**Given request**
Would you change "sidebar" to "navigation panel" in the lines below, keep everything else unchanged, and leave the pictures out?

**Source records**

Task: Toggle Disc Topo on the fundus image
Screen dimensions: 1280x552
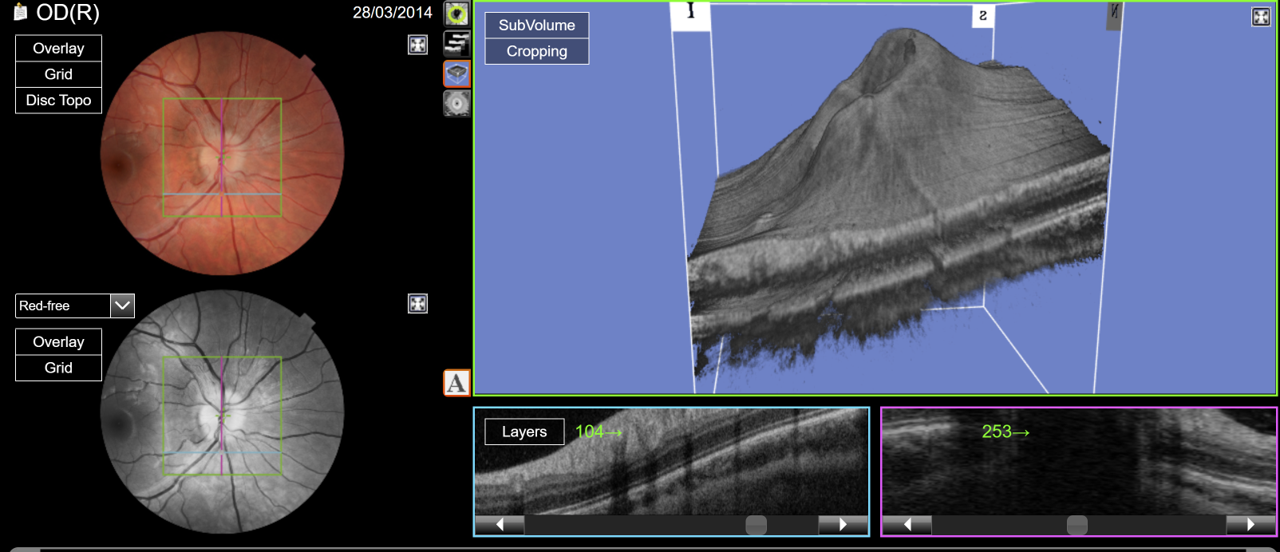Action: [58, 100]
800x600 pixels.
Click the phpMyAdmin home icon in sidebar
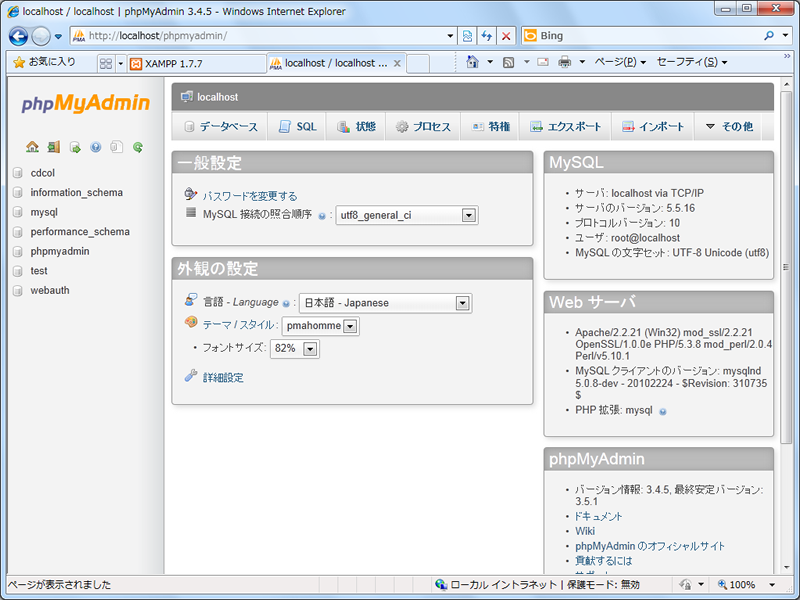point(32,147)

**Result of the task**
Task: Toggle Disc Topo on the fundus image
Screen dimensions: 1280x552
Action: [58, 100]
800x600 pixels.
Click the phpMyAdmin home icon in navigation panel
point(32,147)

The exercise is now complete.